(Screenshot grounding data)
*****

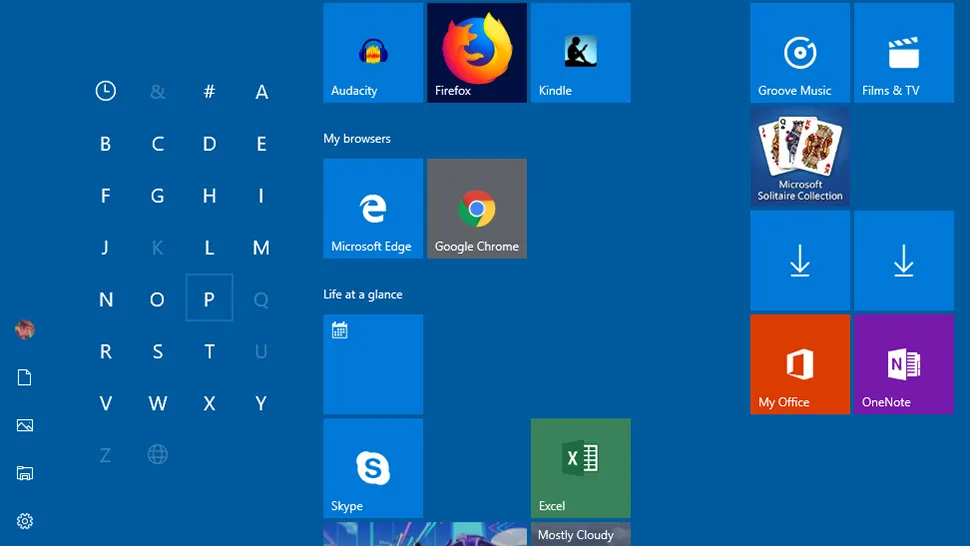
Task: Open Google Chrome tile
Action: (x=477, y=208)
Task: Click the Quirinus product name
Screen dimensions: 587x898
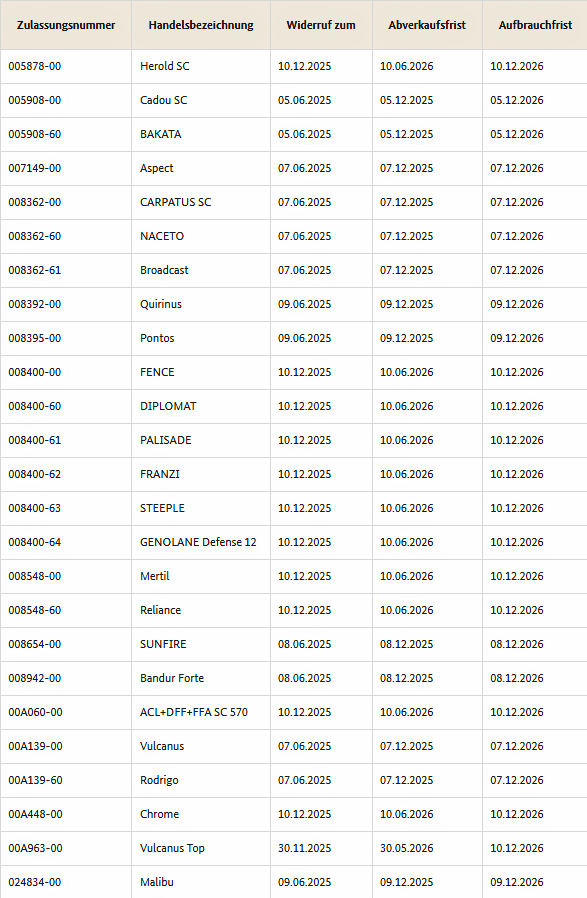Action: click(161, 304)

*****

## [Activity]
Reproduce the lines from the one holding "Task: Click the Quirinus product name" through the end of the entries above exactly, keeping both ends and dropping every picture.

## [Response to the exercise]
Task: Click the Quirinus product name
Screen dimensions: 587x898
Action: click(161, 304)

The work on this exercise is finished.